Entries taken from a collection
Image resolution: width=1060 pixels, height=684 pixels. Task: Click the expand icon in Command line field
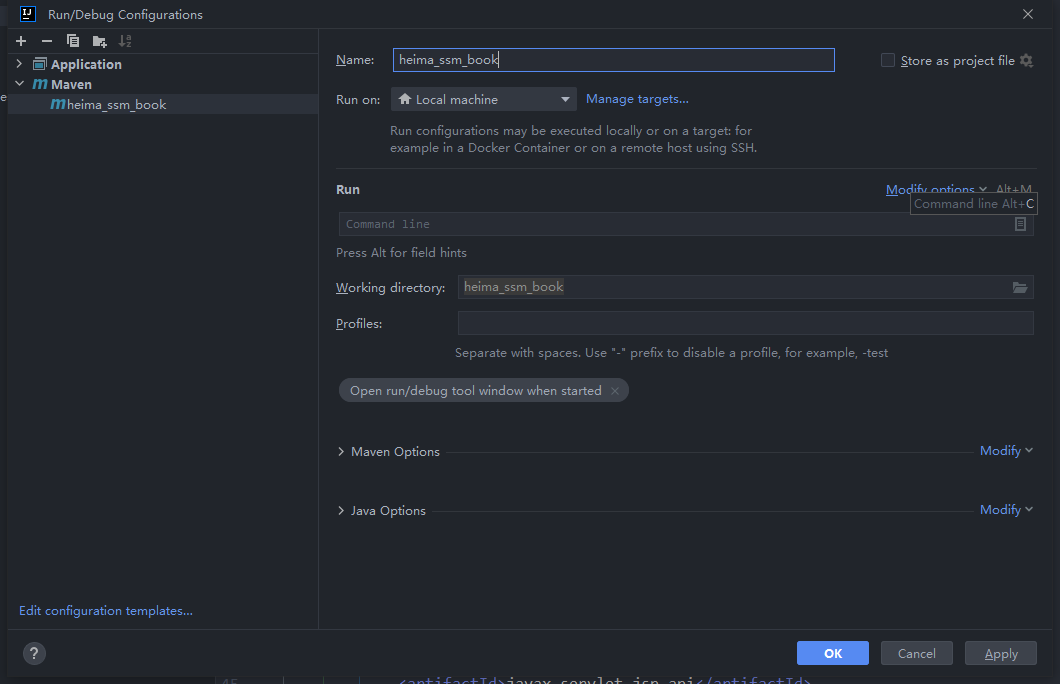[x=1020, y=224]
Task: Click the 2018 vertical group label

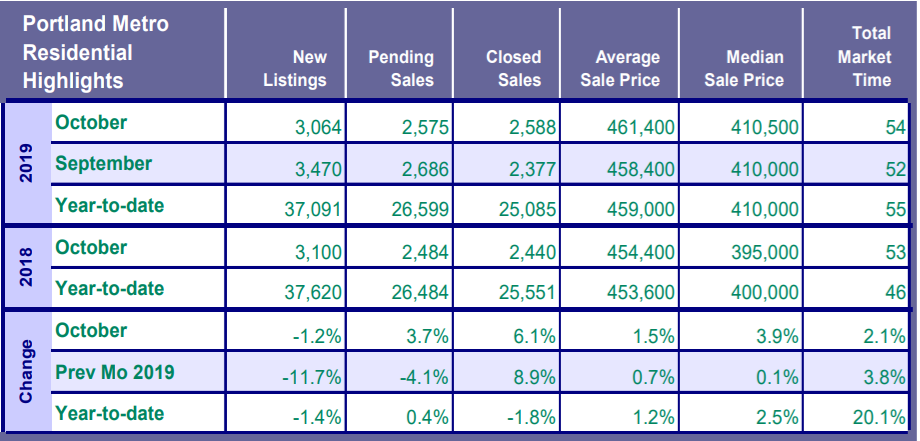Action: coord(28,268)
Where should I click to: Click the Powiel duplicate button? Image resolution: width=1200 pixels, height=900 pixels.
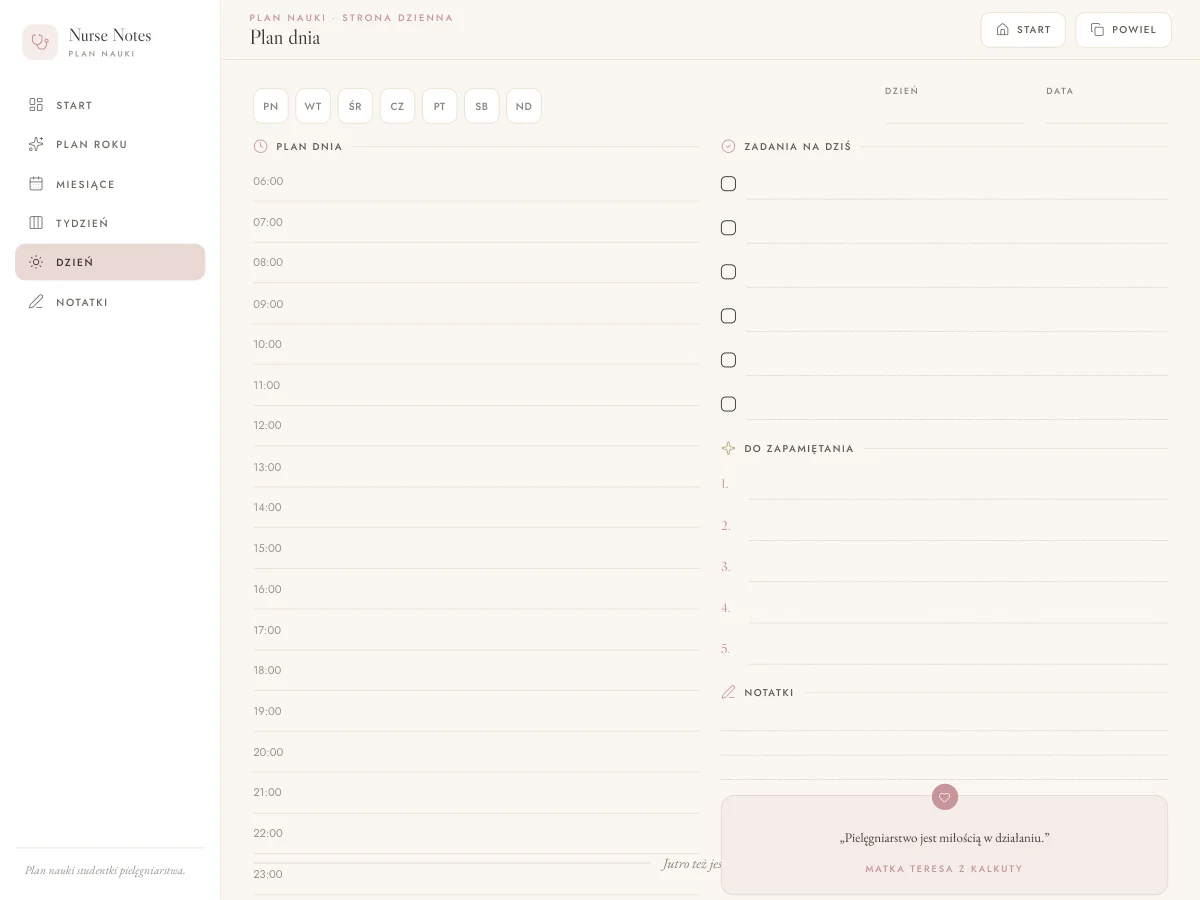pyautogui.click(x=1123, y=30)

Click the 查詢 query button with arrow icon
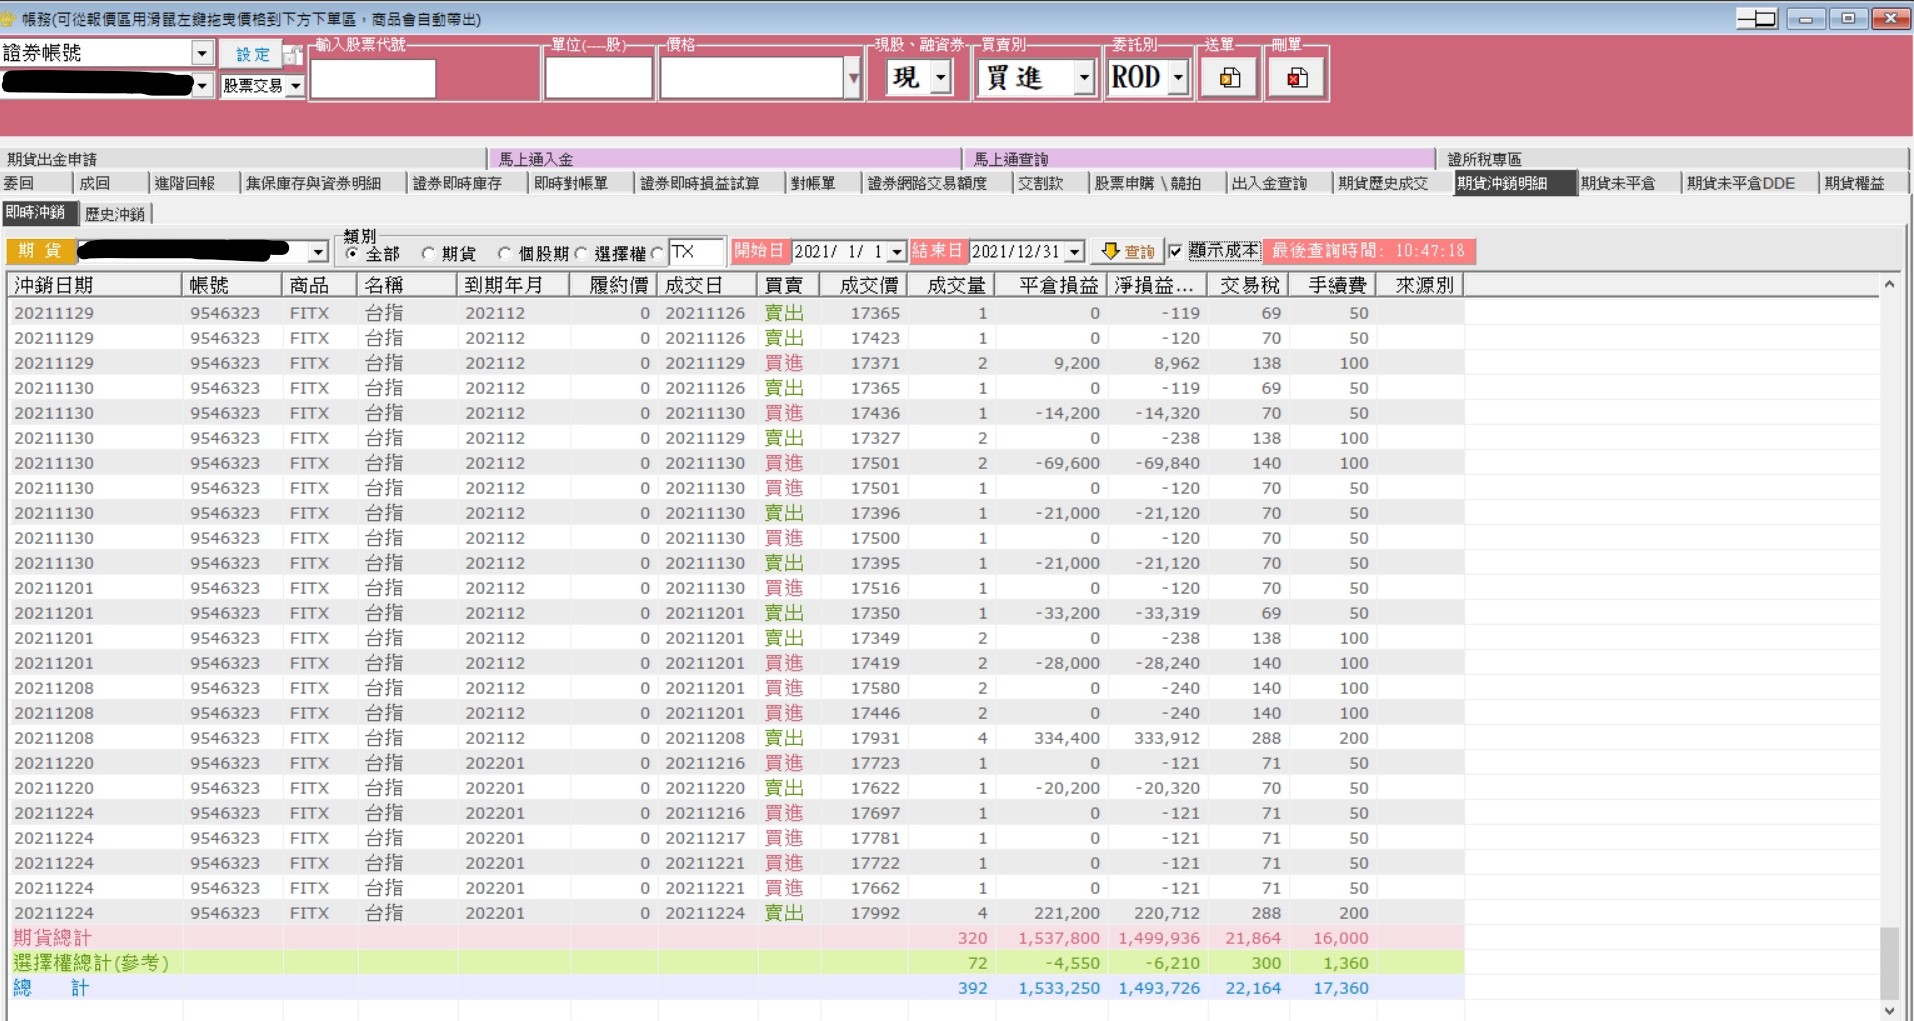click(1127, 251)
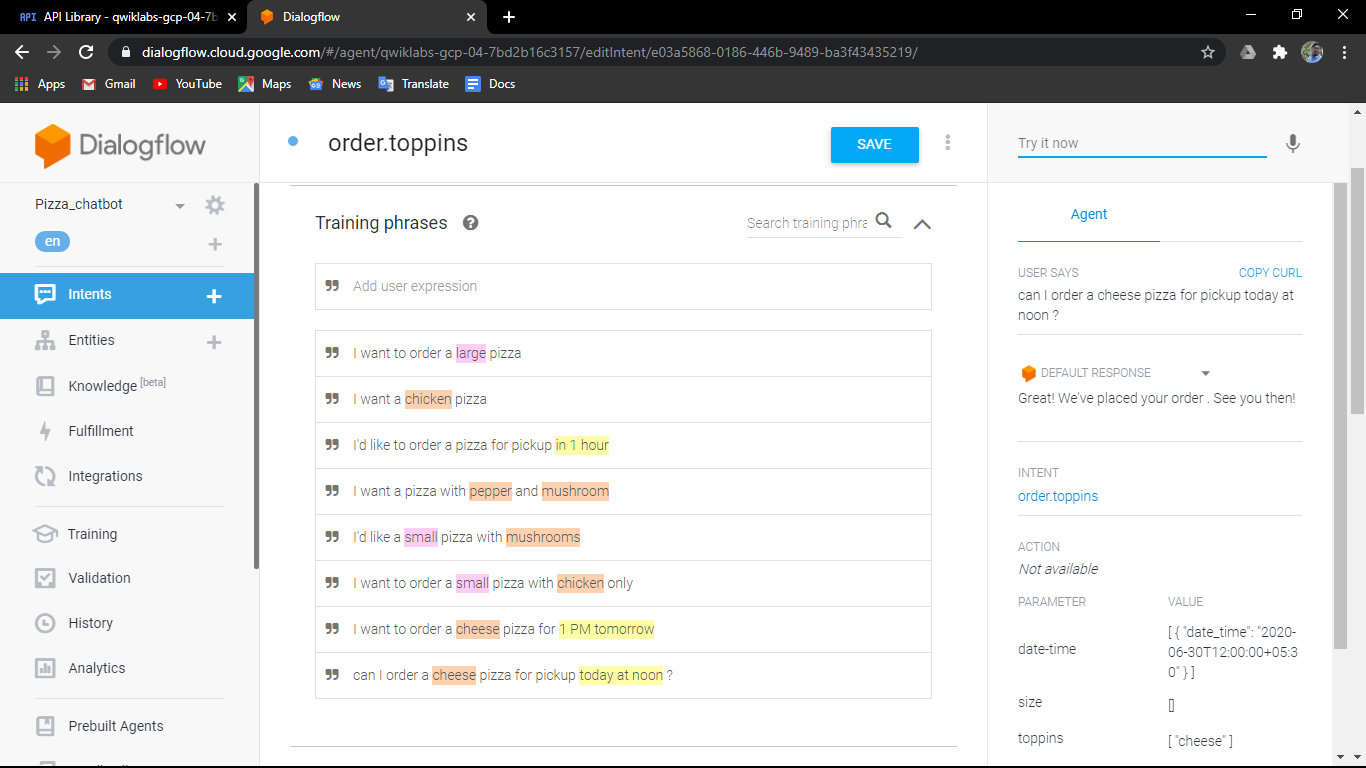Activate the microphone in Try it now
This screenshot has height=768, width=1366.
[x=1292, y=144]
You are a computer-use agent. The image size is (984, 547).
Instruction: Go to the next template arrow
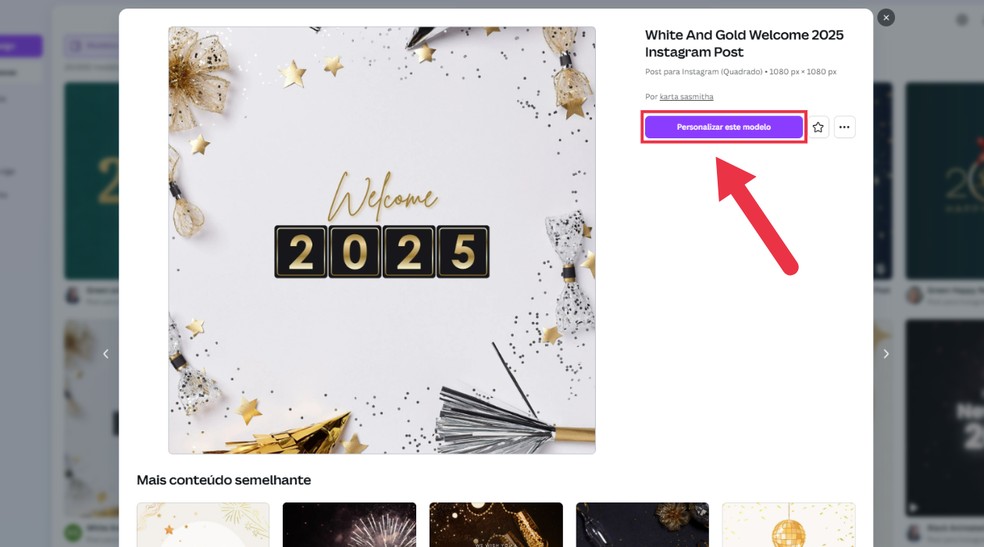pos(885,354)
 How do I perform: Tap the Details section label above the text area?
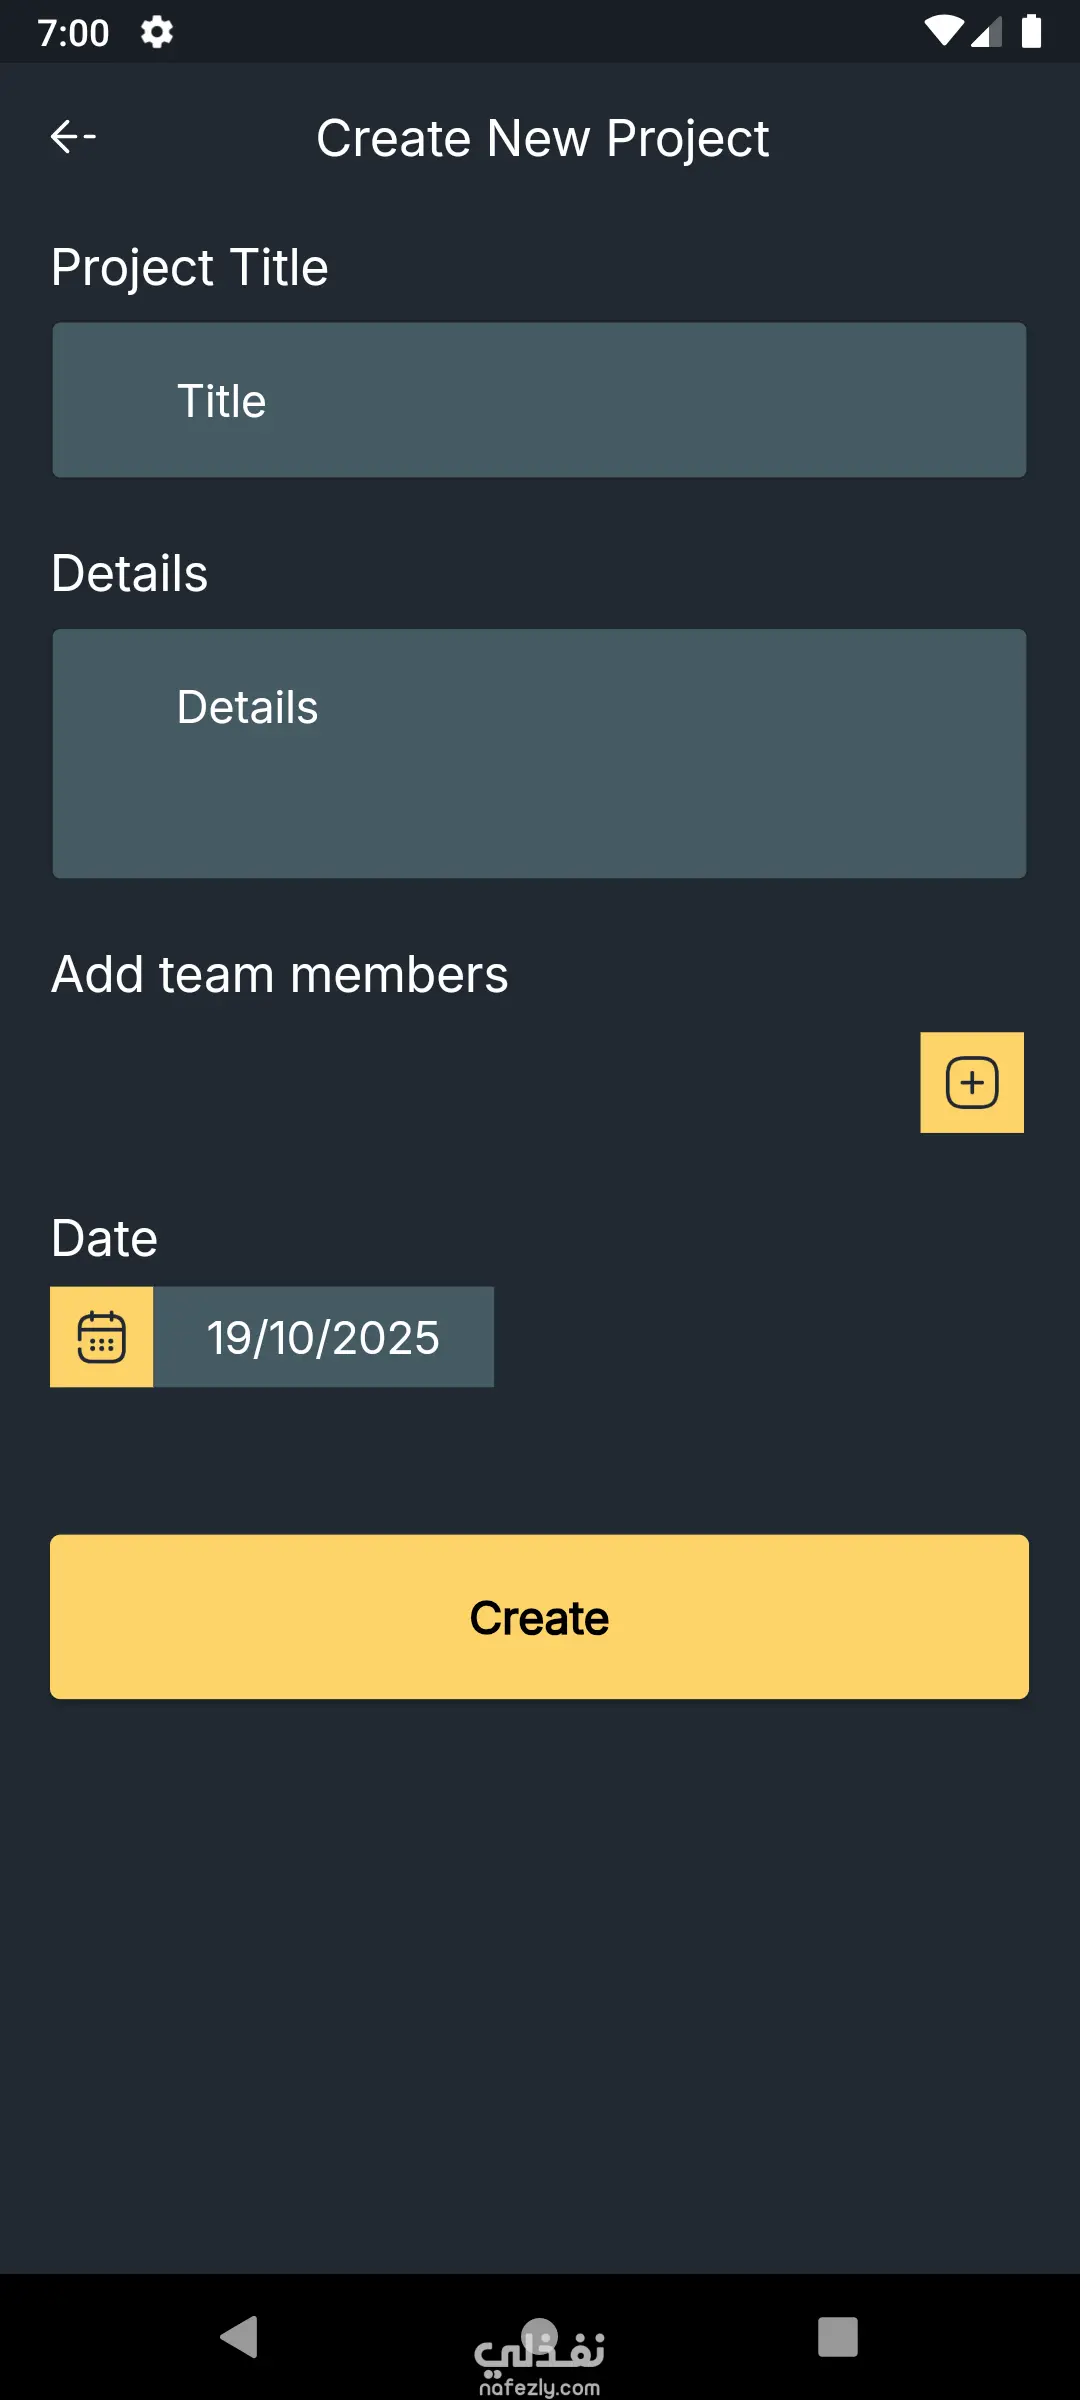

**DESCRIPTION OF THE TASK**
Once the line containing "Task: Click the 2018 vertical group label" is found in the records above, it and every line after it up to the last must be repeated exactly, without pictures.

**OUTPUT**
Task: Click the 2018 vertical group label

Action: coord(28,268)
Where should I click to: Click the Powiel duplicate button? Image resolution: width=1200 pixels, height=900 pixels.
pyautogui.click(x=1123, y=30)

Click the 查詢 query button with arrow icon
click(1127, 251)
Activate the microphone in Try it now
This screenshot has height=768, width=1366.
[x=1292, y=144]
You are a computer-use agent. The image size is (984, 547).
Instruction: Go to the next template arrow
pos(885,354)
 How do I perform: Tap the Details section label above the text area?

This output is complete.